6-K 1 a221123-6k_egm.htm

 
UNITED STATES
SECURITIES AND EXCHANGE COMMISSION
Washington, D.C. 20549
______________
 
Form 6-K
______________
 
REPORT OF FOREIGN PRIVATE ISSUER PURSUANT TO RULE 13a-16 OR 15d-16
UNDER THE SECURITIES EXCHANGE ACT OF 1934
 
November 23, 2022
 
Commission File Number 001-15244
 
CREDIT SUISSE GROUP AG
 
(Translation of registrant’s name into English)
 
Paradeplatz 8, 8001 Zurich, Switzerland
(Address of principal executive office)
______________
 
Commission File Number 001-33434
 
CREDIT SUISSE AG
 
(Translation of registrant’s name into English)
 
Paradeplatz 8, 8001 Zurich, Switzerland
(Address of principal executive office)
______________
 

 
Indicate by check mark whether the registrant files or will file annual reports under cover of Form 20-F or Form 40-F.
 
Form 20-F ☒
Form 40-F ☐
 

 
Indicate by check mark if the registrant is submitting the Form 6-K in paper as permitted by Regulation S-T Rule 101(b)(1):
 
Note: Regulation S-T Rule 101(b)(1) only permits the submission in paper of a Form 6-K if submitted solely to provide an attached annual report to security holders.
 
Indicate by check mark if the registrant is submitting the Form 6-K in paper as permitted by Regulation S-T Rule 101(b)(7):
 
Note: Regulation S-T Rule 101(b)(7) only permits the submission in paper of a Form 6-K if submitted to furnish a report or other document that the registrant foreign private issuer must furnish and make public under the laws of the jurisdiction in which the registrant is incorporated, domiciled or legally organized (the registrant’s “home country”), or under the rules of the home country exchange on which the registrant’s securities are traded, as long as the report or other document is not a press release, is not required to be and has not been distributed to the registrant’s security holders, and, if discussing a material event, has already been the subject of a Form 6-K submission or other Commission filing on EDGAR.
 



This report on Form 6-K is being filed by Credit Suisse Group AG and Credit Suisse AG and is hereby incorporated by reference into the Registration Statement on Form F-3 (file no. 333-238458) and the Registration Statements on Form S-8 (file nos. 333-101259, 333-208152, 333-217856 and 333-268336), except for the quote from the Chairman of the Board of Directors and the sentence “Further information about Credit Suisse can be found at www.credit-suisse.com.” Information contained on our website or referenced in this report via website links is not incorporated by reference into this report.
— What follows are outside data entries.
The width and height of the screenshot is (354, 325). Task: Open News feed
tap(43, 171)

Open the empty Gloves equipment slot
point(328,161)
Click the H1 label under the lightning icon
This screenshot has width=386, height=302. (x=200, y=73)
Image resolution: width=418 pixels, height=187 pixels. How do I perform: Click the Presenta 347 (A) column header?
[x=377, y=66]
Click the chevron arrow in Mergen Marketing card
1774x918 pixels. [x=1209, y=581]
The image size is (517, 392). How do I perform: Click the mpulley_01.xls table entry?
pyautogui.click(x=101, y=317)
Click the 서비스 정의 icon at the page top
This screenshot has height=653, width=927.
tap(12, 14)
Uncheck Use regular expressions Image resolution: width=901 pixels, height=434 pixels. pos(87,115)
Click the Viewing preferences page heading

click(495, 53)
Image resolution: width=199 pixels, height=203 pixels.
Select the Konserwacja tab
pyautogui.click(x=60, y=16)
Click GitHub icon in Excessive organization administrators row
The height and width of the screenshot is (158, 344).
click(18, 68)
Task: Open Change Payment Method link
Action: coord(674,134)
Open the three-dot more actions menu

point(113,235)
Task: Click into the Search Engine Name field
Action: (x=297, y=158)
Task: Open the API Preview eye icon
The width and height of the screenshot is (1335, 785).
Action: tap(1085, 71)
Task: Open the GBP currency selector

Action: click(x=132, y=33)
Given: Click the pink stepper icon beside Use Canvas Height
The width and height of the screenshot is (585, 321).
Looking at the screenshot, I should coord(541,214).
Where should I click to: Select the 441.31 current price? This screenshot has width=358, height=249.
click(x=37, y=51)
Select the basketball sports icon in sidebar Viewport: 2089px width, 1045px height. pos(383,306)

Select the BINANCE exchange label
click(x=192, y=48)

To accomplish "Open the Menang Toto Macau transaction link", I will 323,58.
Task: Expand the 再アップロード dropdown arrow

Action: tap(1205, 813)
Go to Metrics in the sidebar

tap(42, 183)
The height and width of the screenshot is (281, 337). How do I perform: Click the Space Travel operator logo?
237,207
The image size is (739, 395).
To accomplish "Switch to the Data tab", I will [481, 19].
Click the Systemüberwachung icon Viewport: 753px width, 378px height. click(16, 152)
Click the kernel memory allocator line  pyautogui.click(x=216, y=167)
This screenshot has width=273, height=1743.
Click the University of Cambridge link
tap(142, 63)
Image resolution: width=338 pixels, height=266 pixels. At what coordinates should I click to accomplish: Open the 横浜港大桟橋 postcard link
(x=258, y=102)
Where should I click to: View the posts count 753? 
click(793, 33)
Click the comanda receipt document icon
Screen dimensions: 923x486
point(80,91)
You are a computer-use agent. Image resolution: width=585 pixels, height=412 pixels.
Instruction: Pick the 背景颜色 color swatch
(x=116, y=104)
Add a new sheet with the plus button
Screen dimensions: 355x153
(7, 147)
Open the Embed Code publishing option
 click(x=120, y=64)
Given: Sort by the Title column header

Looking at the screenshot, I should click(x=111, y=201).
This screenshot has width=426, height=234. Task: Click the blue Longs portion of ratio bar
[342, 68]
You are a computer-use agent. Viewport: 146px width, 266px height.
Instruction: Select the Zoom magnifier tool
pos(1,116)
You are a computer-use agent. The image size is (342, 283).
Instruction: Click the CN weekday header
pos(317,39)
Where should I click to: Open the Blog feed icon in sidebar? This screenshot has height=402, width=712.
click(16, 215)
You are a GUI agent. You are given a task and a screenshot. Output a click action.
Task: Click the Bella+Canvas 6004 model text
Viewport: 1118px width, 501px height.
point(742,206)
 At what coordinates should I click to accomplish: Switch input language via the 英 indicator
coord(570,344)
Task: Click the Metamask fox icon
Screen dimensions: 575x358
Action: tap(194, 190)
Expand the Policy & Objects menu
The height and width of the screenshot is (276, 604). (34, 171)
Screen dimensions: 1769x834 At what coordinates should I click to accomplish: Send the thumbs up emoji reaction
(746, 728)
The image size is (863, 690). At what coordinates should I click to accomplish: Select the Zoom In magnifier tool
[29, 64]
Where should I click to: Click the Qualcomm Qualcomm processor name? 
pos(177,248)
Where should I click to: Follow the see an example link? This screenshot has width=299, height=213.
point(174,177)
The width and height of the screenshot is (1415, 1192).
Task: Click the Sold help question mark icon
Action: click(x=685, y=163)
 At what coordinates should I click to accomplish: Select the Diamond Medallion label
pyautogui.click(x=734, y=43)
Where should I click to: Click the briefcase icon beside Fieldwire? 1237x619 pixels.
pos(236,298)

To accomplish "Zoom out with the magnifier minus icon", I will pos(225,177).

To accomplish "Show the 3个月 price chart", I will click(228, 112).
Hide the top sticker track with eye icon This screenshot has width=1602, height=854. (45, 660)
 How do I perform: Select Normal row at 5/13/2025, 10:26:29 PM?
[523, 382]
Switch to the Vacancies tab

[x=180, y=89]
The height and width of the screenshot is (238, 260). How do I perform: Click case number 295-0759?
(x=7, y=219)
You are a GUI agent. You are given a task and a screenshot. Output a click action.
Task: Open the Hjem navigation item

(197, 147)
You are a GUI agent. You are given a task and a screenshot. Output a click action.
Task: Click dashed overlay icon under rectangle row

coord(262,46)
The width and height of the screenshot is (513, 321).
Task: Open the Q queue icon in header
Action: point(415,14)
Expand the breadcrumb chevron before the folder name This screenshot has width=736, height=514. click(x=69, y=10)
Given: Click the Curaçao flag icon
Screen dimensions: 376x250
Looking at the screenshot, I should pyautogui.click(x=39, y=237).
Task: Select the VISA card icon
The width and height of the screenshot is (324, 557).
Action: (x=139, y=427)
This announcement is not for release, publication or distribution (directly or indirectly) in or to Canada, Australia, the Hong Kong Special Administrative Region of the People’s Republic of China, South Africa or Japan and any other jurisdiction in which it would be unlawful to receive or view this announcement.

This announcement is not an offer of securities for sale in the United States. The securities to which this announcement relates have not been and will not be registered under the United States Securities Act of 1933, as amended (the “Securities Act”), and may not be offered or sold in the United States absent registration or an exemption from registration under the Securities Act. There will not be a public offering of securities in the United States.

Media release
 


Credit Suisse receives shareholder approval for capital raises at Extraordinary General Meeting

Zurich, November 23, 2022 – At today’s Extraordinary General Meeting (“EGM”) of Shareholders of Credit Suisse Group AG (“Credit Suisse”), the shareholders approved the two proposed capital increases as announced on October 27, 2022.

The approved increase in share capital is expected to increase Credit Suisse’s CET1 ratio and support its strategic transformation. The increase is to be carried out through two capital increases with expected aggregate gross proceeds of approximately CHF 4.0 billion.

With a majority of 91.97% of the votes represented, the shareholders approved the first of two ordinary capital increases which is to be executed by way of a private placement of up to 462,041,884 newly issued shares with a par value of CHF 0.04 each to a number of qualified investors without the pre-emptive subscription rights of existing shareholders. The proposed share placement was therefore approved by more than the required majority of two-thirds of the votes represented at the EGM.

Furthermore, with a majority of 98.31% of the votes represented, shareholders approved the second ordinary capital increase by way of a rights offering to existing shareholders of up to 1,767,165,146 newly issued shares with a par value of CHF 0.04 each. The proposed rights offering was therefore approved by more than the required majority of 50.0% of the votes represented at the EGM.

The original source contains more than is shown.